WORK ITEM
In the listing below, locate the lines that hold "computer" and copy them.

DATASET EXTRACT

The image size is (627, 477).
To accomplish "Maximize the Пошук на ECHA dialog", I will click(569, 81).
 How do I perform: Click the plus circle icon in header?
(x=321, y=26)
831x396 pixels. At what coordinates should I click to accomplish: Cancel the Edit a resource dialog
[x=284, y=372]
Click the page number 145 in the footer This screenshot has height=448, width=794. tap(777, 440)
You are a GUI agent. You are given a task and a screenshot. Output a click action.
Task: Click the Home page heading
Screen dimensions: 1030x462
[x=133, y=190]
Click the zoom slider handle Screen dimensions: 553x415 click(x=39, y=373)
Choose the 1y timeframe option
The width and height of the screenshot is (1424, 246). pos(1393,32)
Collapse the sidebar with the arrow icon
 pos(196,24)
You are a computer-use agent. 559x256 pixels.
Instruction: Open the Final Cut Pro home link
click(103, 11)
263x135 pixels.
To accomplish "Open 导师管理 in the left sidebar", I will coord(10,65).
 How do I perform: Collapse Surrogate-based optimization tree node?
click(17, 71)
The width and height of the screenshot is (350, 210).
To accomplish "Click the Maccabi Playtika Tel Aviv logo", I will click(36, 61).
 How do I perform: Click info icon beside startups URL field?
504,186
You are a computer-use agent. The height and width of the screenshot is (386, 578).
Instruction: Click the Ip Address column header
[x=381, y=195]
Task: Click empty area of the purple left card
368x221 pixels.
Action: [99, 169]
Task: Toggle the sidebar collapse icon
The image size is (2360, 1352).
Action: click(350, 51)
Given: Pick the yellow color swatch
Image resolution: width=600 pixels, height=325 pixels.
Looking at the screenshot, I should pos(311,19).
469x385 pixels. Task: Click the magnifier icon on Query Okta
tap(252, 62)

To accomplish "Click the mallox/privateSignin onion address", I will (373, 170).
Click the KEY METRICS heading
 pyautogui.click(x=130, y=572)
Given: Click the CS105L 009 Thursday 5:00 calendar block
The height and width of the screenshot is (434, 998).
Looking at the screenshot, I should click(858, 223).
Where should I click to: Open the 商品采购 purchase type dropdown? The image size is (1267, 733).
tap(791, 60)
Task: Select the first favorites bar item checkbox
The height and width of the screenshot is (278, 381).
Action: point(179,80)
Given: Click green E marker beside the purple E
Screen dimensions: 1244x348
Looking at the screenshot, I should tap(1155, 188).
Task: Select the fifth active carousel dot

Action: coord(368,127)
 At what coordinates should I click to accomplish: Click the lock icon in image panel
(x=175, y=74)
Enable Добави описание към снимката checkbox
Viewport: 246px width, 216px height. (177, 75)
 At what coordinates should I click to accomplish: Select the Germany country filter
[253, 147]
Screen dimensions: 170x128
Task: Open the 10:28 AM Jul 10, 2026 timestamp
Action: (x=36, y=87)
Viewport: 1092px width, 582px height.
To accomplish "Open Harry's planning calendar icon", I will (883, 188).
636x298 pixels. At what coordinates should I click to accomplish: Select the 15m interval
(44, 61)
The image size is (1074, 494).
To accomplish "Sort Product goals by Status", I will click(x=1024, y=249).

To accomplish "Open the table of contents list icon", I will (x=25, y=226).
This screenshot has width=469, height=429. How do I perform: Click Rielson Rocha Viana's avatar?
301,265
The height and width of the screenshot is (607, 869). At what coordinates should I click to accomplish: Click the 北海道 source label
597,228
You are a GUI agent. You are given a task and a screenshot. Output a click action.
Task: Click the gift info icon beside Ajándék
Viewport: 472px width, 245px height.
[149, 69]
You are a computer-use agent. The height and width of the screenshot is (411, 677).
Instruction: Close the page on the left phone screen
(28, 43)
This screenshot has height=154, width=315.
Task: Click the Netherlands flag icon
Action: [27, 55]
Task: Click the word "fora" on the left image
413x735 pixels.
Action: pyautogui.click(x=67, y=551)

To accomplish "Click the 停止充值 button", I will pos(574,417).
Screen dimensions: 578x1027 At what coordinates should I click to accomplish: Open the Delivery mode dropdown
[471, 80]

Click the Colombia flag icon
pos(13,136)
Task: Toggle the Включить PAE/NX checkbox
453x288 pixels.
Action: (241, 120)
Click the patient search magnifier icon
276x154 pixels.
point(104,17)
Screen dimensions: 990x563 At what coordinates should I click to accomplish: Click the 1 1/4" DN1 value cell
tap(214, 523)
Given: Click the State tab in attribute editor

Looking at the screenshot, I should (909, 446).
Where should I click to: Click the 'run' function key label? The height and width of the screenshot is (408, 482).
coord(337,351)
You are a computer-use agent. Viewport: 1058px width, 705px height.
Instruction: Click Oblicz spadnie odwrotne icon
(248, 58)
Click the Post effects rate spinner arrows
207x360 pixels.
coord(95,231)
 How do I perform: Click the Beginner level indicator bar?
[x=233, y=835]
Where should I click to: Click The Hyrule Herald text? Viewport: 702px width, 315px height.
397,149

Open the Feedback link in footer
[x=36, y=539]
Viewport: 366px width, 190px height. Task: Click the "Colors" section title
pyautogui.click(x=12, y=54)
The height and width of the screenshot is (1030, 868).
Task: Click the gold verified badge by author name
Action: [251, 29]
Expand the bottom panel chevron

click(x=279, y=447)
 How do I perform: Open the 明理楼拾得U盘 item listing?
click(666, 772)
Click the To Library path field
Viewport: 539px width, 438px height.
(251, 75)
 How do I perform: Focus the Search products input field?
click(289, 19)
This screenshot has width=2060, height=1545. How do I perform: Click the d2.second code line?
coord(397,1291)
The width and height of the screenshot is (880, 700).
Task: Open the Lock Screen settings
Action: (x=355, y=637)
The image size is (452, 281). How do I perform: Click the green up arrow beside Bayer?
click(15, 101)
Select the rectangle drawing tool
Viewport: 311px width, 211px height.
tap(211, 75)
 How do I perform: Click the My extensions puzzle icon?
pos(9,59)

EXERCISE SOLUTION
You are a computer-use agent. 559x256 pixels.
You are a computer-use agent. The height and width of the screenshot is (386, 578).
You are a computer-use agent. The height and width of the screenshot is (411, 677).
You are a computer-use agent. Viewport: 1058px width, 705px height.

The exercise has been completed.